Así mismo, el influenza A H1N1 (2009) también es un virus emergente, que surgió en abril de 2009 en México, extendiéndose rápidamente al resto del mundo. En Junio del mismo año, la Organización Mundial de la Salud (OMS) decretó esta cepa como un virus pandémico, siendo la primera pandemia en 40 años. Durante el periodo pandémico, se confirmaron alrededor de 700.000 casos en España y más de 300 defunciones. Debido al gran impacto a nivel mundial de este virus y a que un diagnóstico rápido de los virus influenza es importante para la prevención y control de las epidemias de influenza y para la iniciación oportuna del tratamiento antivírico, se
evaluó una técnica de detección de antígeno utilizada de rutina en el laboratorio para detección de virus Influenza A (H1N1) 2009, así como una nueva técnica de detección molecular. Los antivíricos juegan un papel fundamental en la prevención y manejo de los virus influenza. La mayor parte de los virus de la influenza A (H1N1) 2009 son sensibles a oseltamivir y resistentes a adamantano. Sin embargo, una única mutación (H275Y) en el gen de la neuraminidasa (NA) puede producir resistencia a oseltamivir como ya ha sido reportado en algunos países. De esta manera, este apartado de la Tesis se completa con el estudio mediante pirosecuenciación de la presencia de cepas resistentes a oseltamivir.
Para finalizar, se evalúa una nueva técnica molecular para la detección de múltiples virus respiratorios en forma simultánea. La detección rápida y sensible de los virus respiratorios es esencial para el diagnóstico precoz y preciso de las infecciones respiratorias. Sin embargo, los métodos convencionales tienen numerosas limitaciones: el cultivo vírico es lento y requiere mano de obra intensiva, y las técnicas de IF directa e IC, aunque son rápidas, tienen baja sensibilidad para la detección de la mayoría de los virus. Las estrategias de detección múltiple basadas en la PCR son adecuadas para el diagnóstico de las infecciones respiratorias, particularmente cuando se considera el hecho de que virus recientemente descubiertos han demostrado ser difíciles de detectar por los métodos tradicionales. Numerosos estudios han encontrado la presencia de más de un virus en las infecciones del tracto respiratorio, muchos de ellos correspondientes a virus emergentes que no están considerados en las técnicas convencionales utilizadas en el laboratorio. Por esta razón, estas técnicas pueden ser útiles para explicar el posible papel de las coinfecciones en las infecciones víricas.

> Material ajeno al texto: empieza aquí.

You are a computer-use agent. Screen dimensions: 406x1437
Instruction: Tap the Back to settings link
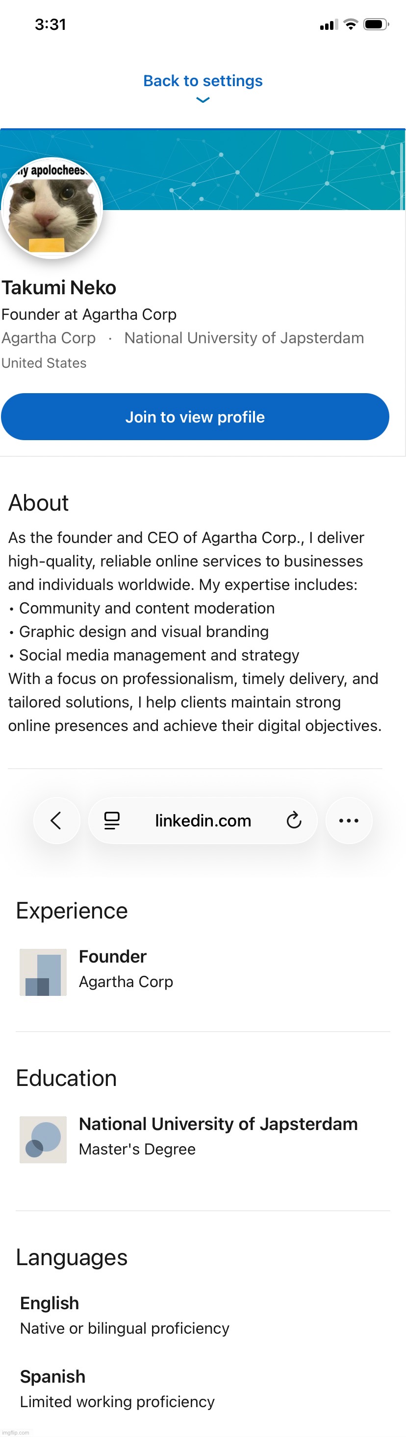point(203,81)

La elevada heterogeneidad epidemiológica y clínica en infecciones de tan elevada importancia en pediatría permite creer que un mejor conocimiento etiológico de las mismas podría comportar un mejor tratamiento clínico, minimizando así la morbimortalidad asociada y los costes generados por estas infecciones. La rápida y correcta identificación de estos nuevos virus, tienen el potencial de reducir el uso de antibióticos y mejorar el uso selectivo de estos. Además, la rápida identificación de una infección vírica puede ayudar a controlar la transmisión nosocomial y a la mejora en el manejo clínico de los pacientes.